これによれば、本法では「生殖補助医療」に含まれる「(夫の精子を用いる)人工授精」は「生殖補助医療」から外れ「一般不妊治療」と位置付けられており、他方、本件のような第三者の精子等配偶子を用いたAID等は保険適用外ではあるものの「生殖補助医療」には含まれている。
ちなみに、保険適用可能な費用等詳細はこちらを参照のこと(かなり細かい)。
民法の世界/本法の世界
以下では、CASE1・2を用いて、民法と本法の世界ではどうなるのか基本形を見ていく。その後、CASE3を用いて、民法と本法の世界から外れた世界を、そしてCASE4を用いて本件ではどうなるのかを見ていく。

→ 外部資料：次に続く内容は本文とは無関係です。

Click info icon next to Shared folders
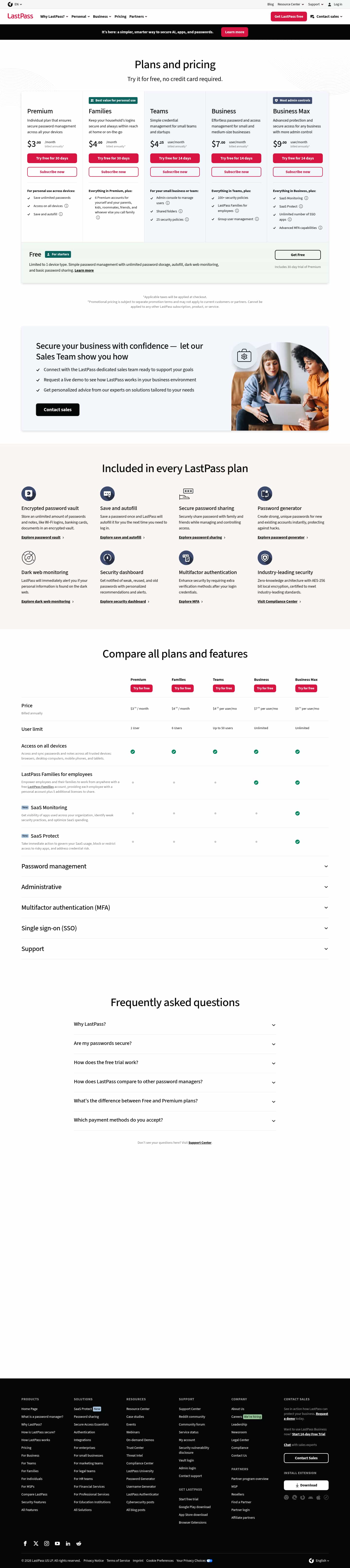click(x=181, y=211)
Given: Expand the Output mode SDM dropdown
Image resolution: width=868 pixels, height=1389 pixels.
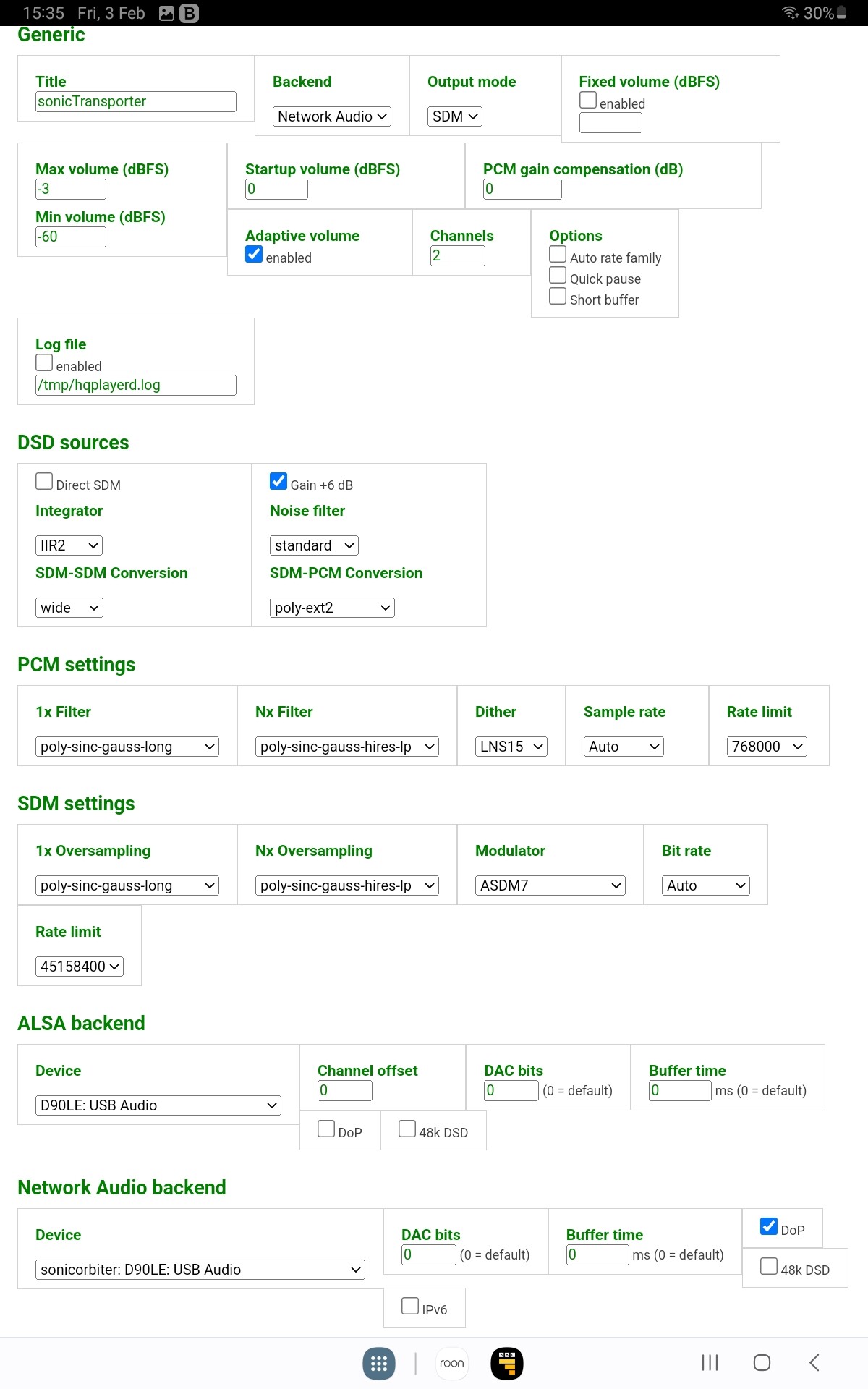Looking at the screenshot, I should [455, 116].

«CASE1»夫の精子で体外受精を行い懐胎・出産した場合
このCASE1では、生物学上も法律上も夫婦の子である。つまり、CASE1の子は夫の嫡出子であり認知等の問題は存在しない。
CASE1は、夫の精子と妻の卵子を用いた生殖補助医療であり、本法第9条や第10条は問題とならず、本法の出る幕はない。
※ 理論上は嫡出推定されないパターンもあるが、現状生殖補助医療を行う医療機関においては法律上の夫婦関係にあることを事前に確認することになっていると思われるため(根拠は後述)、婚姻の成立の日から出産まで200日を経過しないことはないと思われ、ここでは捨象する。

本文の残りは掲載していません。